Бесчеловечная «издательская машина» продолжала свою работу. Мартин наклеивал марки на пакеты с рукописями, опускал их в почтовый ящик, а недели три-четыре спустя почтальон звонил у дверей и возвращал ему рукописи. Очевидно, и в самом деле никаких живых людей по указанным адресам не было. Были просто хорошо слаженные, смазанные маслом автоматы. Впав в полное отчаяние, Мартин начал вообще сомневаться в существовании редакторов. Ни один еще не подал признака жизни, а то обстоятельство, что все им написанное неизменно отвергалось без объяснений, как будто подтверждало ту мысль, что редактор – миф, созданный и поддерживаемый усилиями наборщиков, метранпажей и газетчиков.

Часы, которые Мартин проводил у Руфи, были единственными счастливыми часами в его жизни, да и то не всегда. Тревога, постоянно владевшая им, стала еще мучительнее после того, как Руфь открыла ему свою любовь, потому что сама Руфь оставалась такой же недостижимой, как и прежде. Мартин просил ее подождать два года, но время шло, а он ничего еще не добился, и, кроме того, Руфь, видимо, не одобряла его занятий. Она, правда, не говорила этого прямо, зато косвенно старалась дать почувствовать достаточно определенно. Она не возмущалась, она именно не одобряла, хотя женщина менее кроткого нрава, наверняка, возмутилась бы тем, что ей доставляло только одно огорчение. Ее огорчало, что человек, которого она решила перевоспитать, не поддается перевоспитанию. Вначале он показался ей довольно податливым материалом, но потом вдруг заупрямился и не пожелал походить ни на мистера Морза, ни на мистера Батлера.

Самого достойного и значительного в Мартине она не замечала или, что еще хуже, не понимала. Этого человека, настолько гибкого, что он мог приспособляться к любым формам человеческого существования, Руфь считала просто упрямым и своенравным, потому что не могла перекроить его по своей мерке – единственной, которую знала. Она не могла следовать за полетом его мысли, и, когда он достигал высот, ей недоступных, она просто считала, что он заблуждается. Мысли ее отца, матери, братьев и даже Ольнэя ей всегда были понятны; и потому, не понимая Мартина, она считала, что в этом его вина. Повторялась исконная трагедия одиночки, пытающегося внушить истину миру.

– Вы привыкли благоговеть перед всем, что признано достойным поклонения, – сказал однажды Мартин, поспорив с Руфью о Прапсе и Вандеруотере. – Я согласен, что это надежные и устойчивые авторитеты, их считают лучшими литературными критиками Соединенных Штатов. Каждый школьный учитель смотрит на Вандеруотера как на вождя американской критики. Но я его прочел, и мне он показался прекрасным образцом блестящего пустословия. И Прапс не лучше. «Хемлок Моссес», конечно, написан превосходно. Ни одной запятой нельзя выкинуть, а общий тон – ах, какой торжественный тон! Зато ему лучше всех и платят. Но, да простит мне господь эту дерзость, он, собственно, вообще не критик. В Англии лучше умеют критиковать. Все дело в том, что наши критики все время играют на популярных мотивах, и они звучат у них и благородно, и высоконравственно, и возвышенно. Их критические статьи напоминают мне воскресные проповеди. Они всячески поддерживают ваших профессоров английской филологии, а те за это поддерживают их И ни одной оригинальной идеи не гнездится у них под черепной коробкой. Они знают только то, что общепризнано, а вдобавок они и сами общепризнаны. Все утвердившиеся идеи приклеиваются к ним так же легко, как этикетки к пивным бутылкам. И главная их обязанность состоит в том, чтобы вытравить из университетской молодежи всякую оригинальность мышления и заставить мыслить по определенному трафарету.
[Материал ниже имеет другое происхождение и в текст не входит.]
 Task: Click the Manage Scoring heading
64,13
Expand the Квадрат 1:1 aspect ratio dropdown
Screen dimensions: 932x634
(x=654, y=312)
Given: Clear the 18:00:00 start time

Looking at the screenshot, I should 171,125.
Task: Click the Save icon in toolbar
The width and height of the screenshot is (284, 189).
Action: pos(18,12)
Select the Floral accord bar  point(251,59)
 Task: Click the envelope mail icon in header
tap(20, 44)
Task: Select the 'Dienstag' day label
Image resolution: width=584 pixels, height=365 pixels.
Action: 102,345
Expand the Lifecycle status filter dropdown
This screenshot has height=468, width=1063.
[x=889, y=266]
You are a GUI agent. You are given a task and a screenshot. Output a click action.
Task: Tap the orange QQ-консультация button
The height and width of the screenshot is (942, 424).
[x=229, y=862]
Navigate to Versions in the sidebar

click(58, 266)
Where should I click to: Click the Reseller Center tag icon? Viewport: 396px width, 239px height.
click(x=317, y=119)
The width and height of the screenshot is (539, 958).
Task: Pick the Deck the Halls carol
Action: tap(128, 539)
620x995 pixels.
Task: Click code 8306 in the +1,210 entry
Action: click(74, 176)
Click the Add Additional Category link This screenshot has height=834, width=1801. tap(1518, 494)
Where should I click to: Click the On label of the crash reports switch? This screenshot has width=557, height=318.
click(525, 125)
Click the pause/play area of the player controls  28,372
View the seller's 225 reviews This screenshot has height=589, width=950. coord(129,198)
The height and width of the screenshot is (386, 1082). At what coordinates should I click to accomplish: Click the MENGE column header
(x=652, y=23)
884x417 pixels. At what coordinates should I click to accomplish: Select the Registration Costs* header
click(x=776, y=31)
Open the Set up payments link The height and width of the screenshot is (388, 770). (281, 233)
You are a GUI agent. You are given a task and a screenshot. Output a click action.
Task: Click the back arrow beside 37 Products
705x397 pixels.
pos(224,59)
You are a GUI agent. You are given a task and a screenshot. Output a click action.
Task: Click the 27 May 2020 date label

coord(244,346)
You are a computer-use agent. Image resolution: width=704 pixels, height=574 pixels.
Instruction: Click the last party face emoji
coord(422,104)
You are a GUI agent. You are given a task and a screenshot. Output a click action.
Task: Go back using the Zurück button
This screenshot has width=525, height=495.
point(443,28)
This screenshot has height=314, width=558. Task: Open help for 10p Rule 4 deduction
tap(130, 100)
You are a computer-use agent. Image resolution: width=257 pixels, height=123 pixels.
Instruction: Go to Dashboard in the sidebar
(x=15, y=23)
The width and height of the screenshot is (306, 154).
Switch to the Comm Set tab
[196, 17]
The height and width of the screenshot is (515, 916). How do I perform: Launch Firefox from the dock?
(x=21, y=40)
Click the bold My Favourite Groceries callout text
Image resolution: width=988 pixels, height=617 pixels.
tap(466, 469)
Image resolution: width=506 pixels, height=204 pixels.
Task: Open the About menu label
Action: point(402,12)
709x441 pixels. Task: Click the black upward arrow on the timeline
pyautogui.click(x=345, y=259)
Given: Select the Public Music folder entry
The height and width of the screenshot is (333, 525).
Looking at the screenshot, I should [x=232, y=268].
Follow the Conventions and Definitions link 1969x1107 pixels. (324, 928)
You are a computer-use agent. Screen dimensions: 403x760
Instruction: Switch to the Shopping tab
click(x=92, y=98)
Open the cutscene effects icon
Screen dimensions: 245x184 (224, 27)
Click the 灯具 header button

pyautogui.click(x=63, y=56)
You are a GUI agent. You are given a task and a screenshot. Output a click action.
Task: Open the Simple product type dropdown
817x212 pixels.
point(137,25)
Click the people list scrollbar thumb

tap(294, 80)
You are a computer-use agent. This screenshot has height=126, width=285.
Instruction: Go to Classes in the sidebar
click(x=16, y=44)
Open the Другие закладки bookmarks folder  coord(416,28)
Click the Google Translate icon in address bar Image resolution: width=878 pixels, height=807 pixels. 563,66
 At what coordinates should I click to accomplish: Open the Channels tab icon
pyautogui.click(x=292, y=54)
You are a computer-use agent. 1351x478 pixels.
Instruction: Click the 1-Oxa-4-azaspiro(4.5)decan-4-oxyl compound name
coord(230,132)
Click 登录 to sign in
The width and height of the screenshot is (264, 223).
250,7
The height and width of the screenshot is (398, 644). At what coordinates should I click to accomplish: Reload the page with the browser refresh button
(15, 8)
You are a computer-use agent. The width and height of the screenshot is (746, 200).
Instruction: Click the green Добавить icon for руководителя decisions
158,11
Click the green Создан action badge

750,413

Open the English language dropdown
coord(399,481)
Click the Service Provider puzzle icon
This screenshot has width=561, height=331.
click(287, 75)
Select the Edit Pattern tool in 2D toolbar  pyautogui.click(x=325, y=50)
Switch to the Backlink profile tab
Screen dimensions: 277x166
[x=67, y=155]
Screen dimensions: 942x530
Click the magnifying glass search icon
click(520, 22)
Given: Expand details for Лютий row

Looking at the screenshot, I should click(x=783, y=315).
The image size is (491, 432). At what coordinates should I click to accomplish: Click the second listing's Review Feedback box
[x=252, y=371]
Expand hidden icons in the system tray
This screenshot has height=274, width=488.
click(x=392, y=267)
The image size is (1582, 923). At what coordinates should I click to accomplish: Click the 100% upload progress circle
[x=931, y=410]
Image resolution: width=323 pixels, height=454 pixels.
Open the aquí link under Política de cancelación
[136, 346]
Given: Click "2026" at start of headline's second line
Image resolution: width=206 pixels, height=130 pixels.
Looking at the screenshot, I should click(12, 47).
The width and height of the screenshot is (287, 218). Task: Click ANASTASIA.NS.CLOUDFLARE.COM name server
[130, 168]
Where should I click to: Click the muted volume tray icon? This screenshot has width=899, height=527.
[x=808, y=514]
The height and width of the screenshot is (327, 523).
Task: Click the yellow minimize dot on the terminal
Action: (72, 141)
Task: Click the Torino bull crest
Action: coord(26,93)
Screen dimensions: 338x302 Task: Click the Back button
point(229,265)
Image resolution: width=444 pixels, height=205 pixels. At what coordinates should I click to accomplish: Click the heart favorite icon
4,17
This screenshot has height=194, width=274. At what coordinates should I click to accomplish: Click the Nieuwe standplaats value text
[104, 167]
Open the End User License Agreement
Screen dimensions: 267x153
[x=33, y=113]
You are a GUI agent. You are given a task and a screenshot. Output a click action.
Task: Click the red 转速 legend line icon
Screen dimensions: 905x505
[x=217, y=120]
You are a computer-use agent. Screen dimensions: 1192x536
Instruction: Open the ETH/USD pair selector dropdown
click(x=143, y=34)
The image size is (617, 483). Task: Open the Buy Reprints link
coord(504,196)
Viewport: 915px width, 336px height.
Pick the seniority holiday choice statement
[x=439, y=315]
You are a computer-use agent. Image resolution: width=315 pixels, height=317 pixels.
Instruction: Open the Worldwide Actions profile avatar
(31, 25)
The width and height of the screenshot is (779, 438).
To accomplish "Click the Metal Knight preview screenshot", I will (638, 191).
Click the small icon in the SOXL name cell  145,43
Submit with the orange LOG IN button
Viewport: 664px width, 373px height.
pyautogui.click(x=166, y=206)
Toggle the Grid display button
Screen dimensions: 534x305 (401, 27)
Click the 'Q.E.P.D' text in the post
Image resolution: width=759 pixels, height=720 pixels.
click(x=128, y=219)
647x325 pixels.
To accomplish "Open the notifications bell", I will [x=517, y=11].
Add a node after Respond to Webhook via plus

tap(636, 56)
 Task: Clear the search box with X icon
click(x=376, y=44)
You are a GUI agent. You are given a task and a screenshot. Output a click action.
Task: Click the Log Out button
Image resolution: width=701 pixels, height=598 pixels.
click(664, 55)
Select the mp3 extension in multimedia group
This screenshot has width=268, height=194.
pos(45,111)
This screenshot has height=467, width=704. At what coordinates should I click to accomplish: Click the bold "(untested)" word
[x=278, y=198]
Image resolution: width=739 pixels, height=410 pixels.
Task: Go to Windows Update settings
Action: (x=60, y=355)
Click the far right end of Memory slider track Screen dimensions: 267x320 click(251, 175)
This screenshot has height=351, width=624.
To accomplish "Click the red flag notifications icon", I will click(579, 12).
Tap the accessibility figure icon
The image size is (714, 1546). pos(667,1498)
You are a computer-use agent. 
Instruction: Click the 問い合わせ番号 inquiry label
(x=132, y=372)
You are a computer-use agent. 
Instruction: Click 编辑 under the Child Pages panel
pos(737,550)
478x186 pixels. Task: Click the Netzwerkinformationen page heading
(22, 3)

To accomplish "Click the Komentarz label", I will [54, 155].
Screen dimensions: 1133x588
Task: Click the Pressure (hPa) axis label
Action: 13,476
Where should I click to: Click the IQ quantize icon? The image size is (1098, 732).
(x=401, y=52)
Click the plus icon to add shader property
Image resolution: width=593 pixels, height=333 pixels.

– Мне кажется, – возразила Руфь, – что я ближе к истине, придерживаясь общепринятого, чем вы, нападая на авторитеты, как дикарь на священные изображения.

– Сами же миссионеры низвергали священные изображения дикарей, – засмеялся Мартин, – но, к сожалению, все миссионеры разъехались по языческим странам и у нас не осталось ни одного, который помог бы низвергнуть мистера Вандеруотера и мистера Прапса.

– А заодно и всех университетских профессоров, – прибавила она.

Он сделал отрицательный жест.

– Нет. Ученые должны оставаться. Они действительно делают дело. Но из профессоров английской филологии – этих попугайчиков с микроскопическими мозгами – девять десятых не вредно было бы выгнать вон.

Столь суровое отношение к профессорам казалось Руфи просто кощунственным. Она невольно сравнивала степенных, элегантно одетых профессоров, говорящих размеренным голосом, дышащих утонченной культурой, с этим невозможным человеком, которого она почему-то любила, вчерашним матросом в дурно сидящем костюме, со стальными мускулами, напоминающими о грубом физическом труде. Руфь раздражало то необыкновенное возбуждение, с которым Мартин говорил во время споров, иногда совершенно теряя самообладание. Профессора, по крайней мере, получали хорошее жалованье и были – да, этого нельзя было не признать – настоящими джентльменами, тогда как Мартин не мог заработать ни одного пенса, и даже теперь мало походил на джентльмена.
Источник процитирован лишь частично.